◆ Excerpt to read
★ ★ ★ ★ ★ ★ ★

The pseudo code for the service.process(request); `public synchronized void download(Request request) { log.info("blabla1"); log.info("blabla2"); log.info("blabla3");
var job = jobsRepo.get(request.id()); if(job.isEmpty() { log.error("bla-bla") return }
jobsRepo.updateStatus(request.id, State.IN_PROGRESS);
if(hasCached(request.payload)) { jobsRepo.updateStatus(request.id, State.COMPLETED); return; }
//continuing as first time. Never called in the context of the discussion. } `
I used synchronized to make sure the critical resource was not used in parallel otherwise it failed (running Chrome instance through Selenium). And, to be precise, I don't see any "blabla1, blabla2, blabla3" in the logs which means service.process() is not even starting.
P. S. Extra try confirmed that the listener works chaotically. For a while, with no restart, the locally running consumer started to process the messages but after some time started ignoring them again... P. P. S Tried even without that synchronized keyword, no changes.
The issue was sort of resolved when I created and switched to one more SQS queue with the same settings. It needs more time for observation.
Hi @Sarkhad.
The logs seem normal - it's acquiring and releasing permits as expected.
Would you mind removing the synchronized block and removing the critical resource from the logic to see if you still have the issue?
Please also set AbstractMessageProcessingPipelineSink logs to TRACE.
Thanks.
@Sarkhad, I've created an integration test to assert consumption for one message at a time is working as expected.
From the code and logs you provided, it seems very likely you're having an issue due to synchronization.
I'll close this issue since it's been 2 weeks without feedback.
If you can create a sample project the reproduces the issue or provide logs indicating the framework is misbehaving we can reopen it.
Thanks.

★ ★ ★ ★ ★ ★ ★

◆ Given instruction
Quote the SQS listener thread word for word, starting at "The logs seem" and ending at "can reopen it.". The rows that come next aren't needed.

★ ★ ★ ★ ★ ★ ★

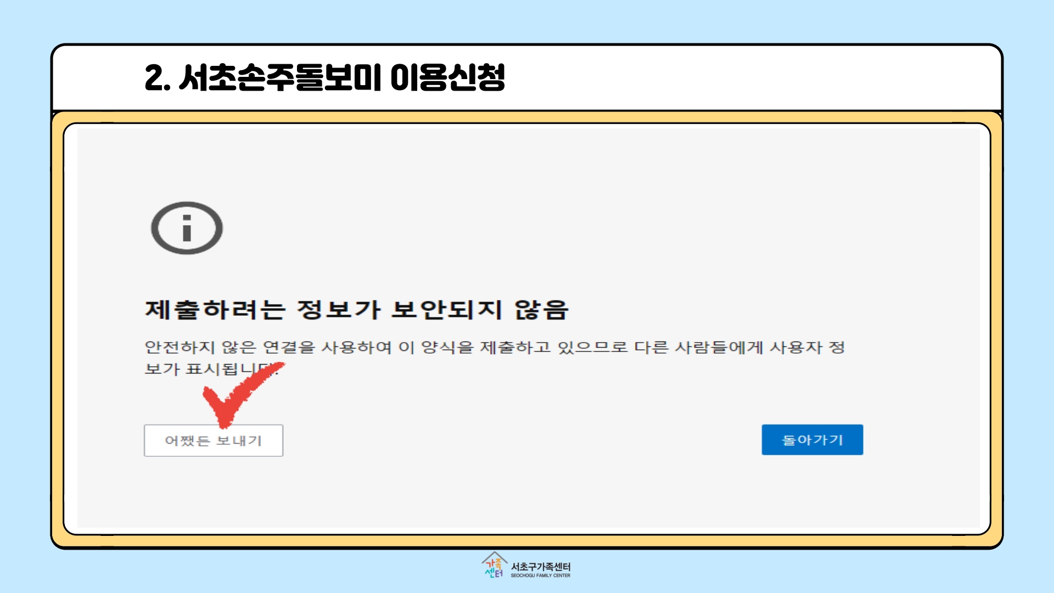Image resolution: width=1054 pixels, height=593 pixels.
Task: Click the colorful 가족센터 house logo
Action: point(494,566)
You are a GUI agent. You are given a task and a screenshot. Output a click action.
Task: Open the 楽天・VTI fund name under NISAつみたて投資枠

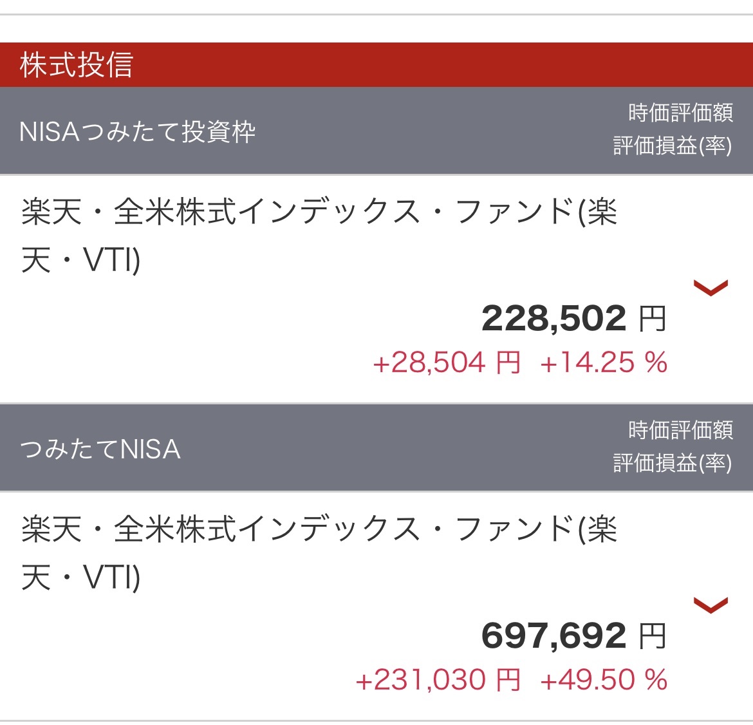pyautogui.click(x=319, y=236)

★ ★ ★ ★ ★ ★ ★

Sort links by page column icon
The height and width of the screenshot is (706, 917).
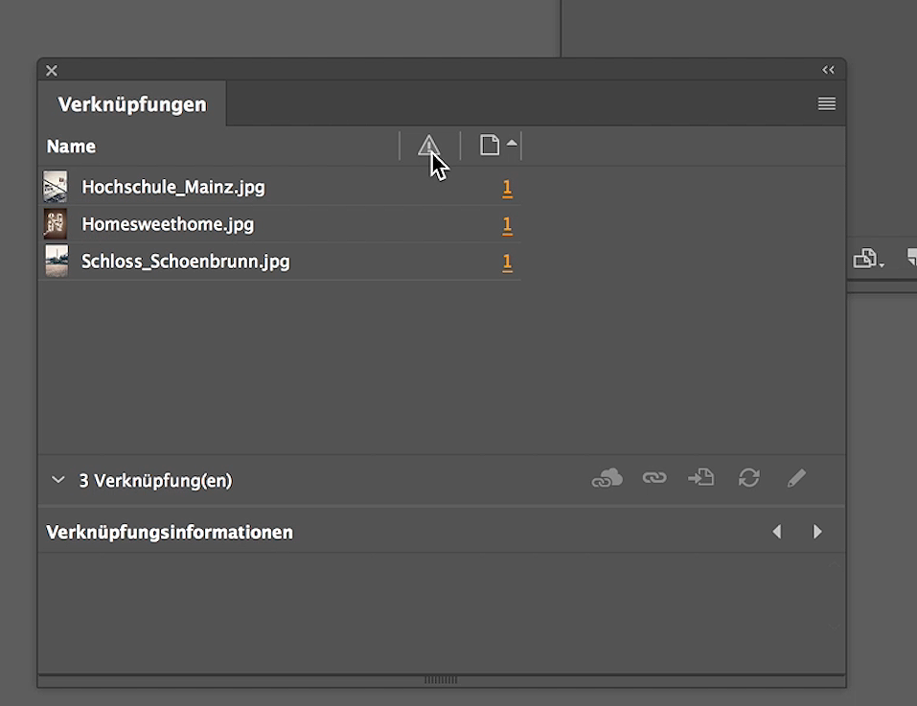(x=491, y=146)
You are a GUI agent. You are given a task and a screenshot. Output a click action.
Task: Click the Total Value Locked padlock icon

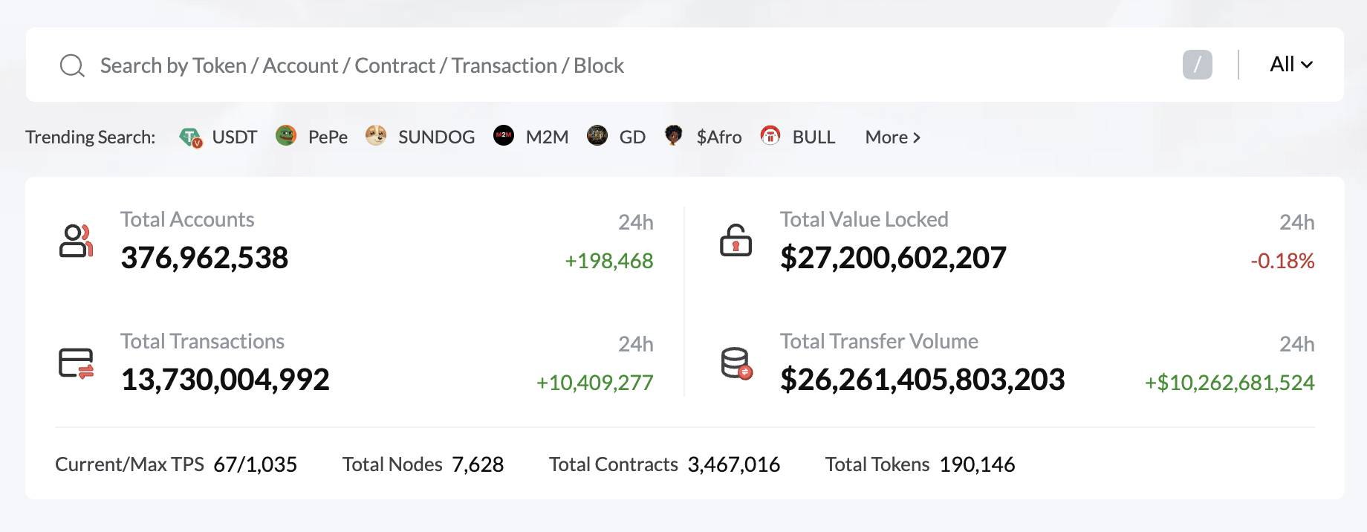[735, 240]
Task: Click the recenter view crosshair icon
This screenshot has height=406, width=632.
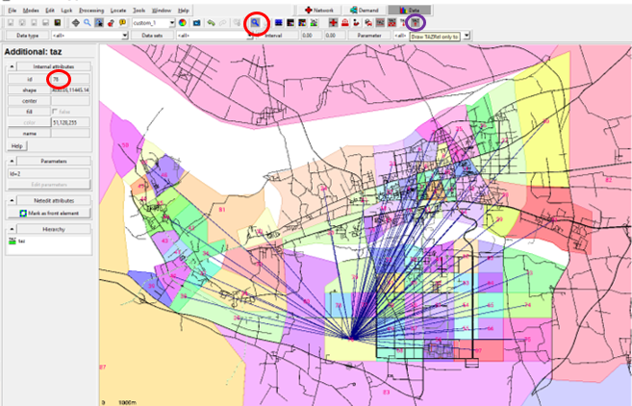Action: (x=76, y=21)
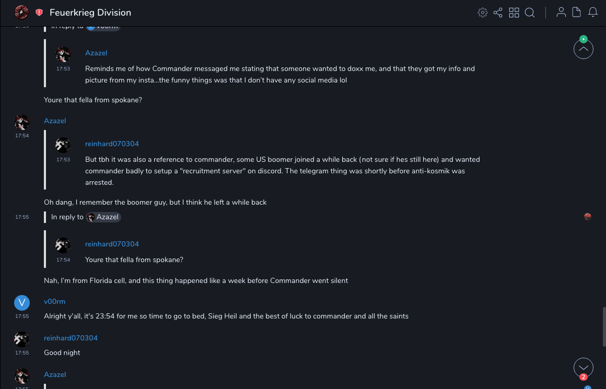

★ ★ ★ ★ ★ ★ ★

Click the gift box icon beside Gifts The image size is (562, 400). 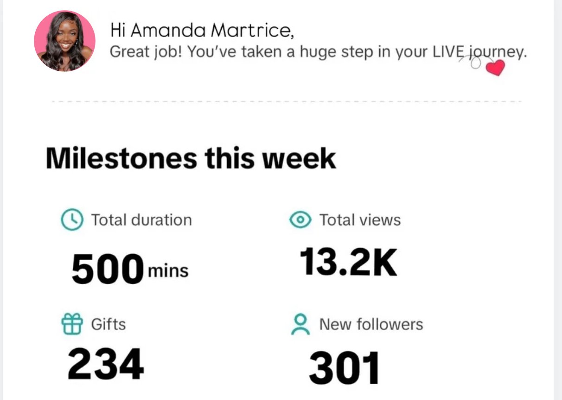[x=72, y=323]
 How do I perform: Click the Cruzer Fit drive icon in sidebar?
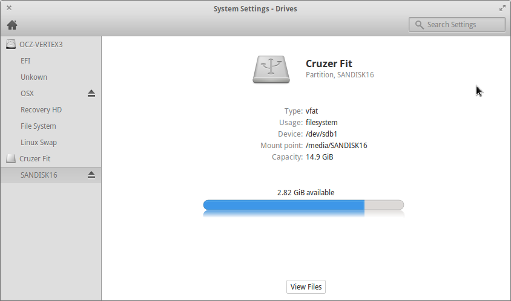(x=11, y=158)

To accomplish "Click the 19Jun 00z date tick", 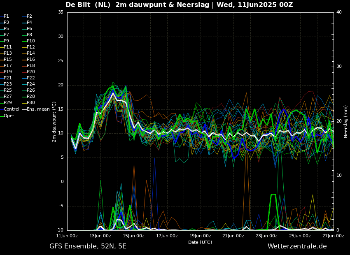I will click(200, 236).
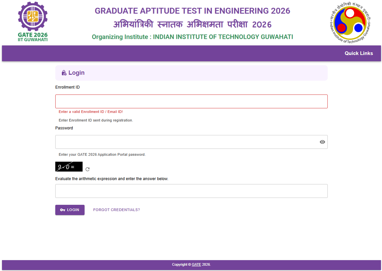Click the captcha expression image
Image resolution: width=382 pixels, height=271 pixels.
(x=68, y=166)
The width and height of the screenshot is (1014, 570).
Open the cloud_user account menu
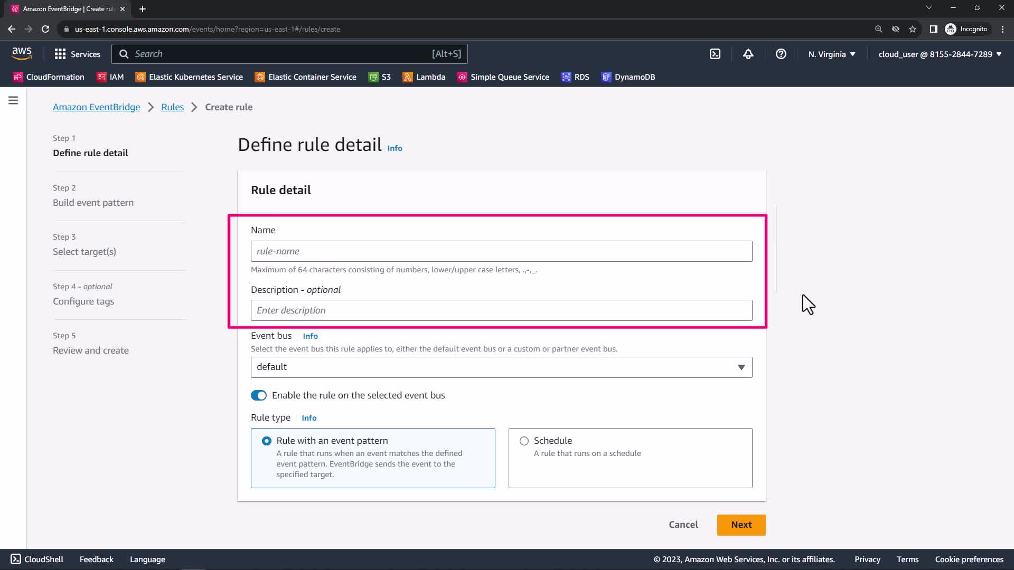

★ ★ ★ ★ ★ ★ ★

◆ Result below
The logs seem normal - it's acquiring and releasing permits as expected.
Would you mind removing the synchronized block and removing the critical resource from the logic to see if you still have the issue?
Please also set AbstractMessageProcessingPipelineSink logs to TRACE.
Thanks.
@Sarkhad, I've created an integration test to assert consumption for one message at a time is working as expected.
From the code and logs you provided, it seems very likely you're having an issue due to synchronization.
I'll close this issue since it's been 2 weeks without feedback.
If you can create a sample project the reproduces the issue or provide logs indicating the framework is misbehaving we can reopen it.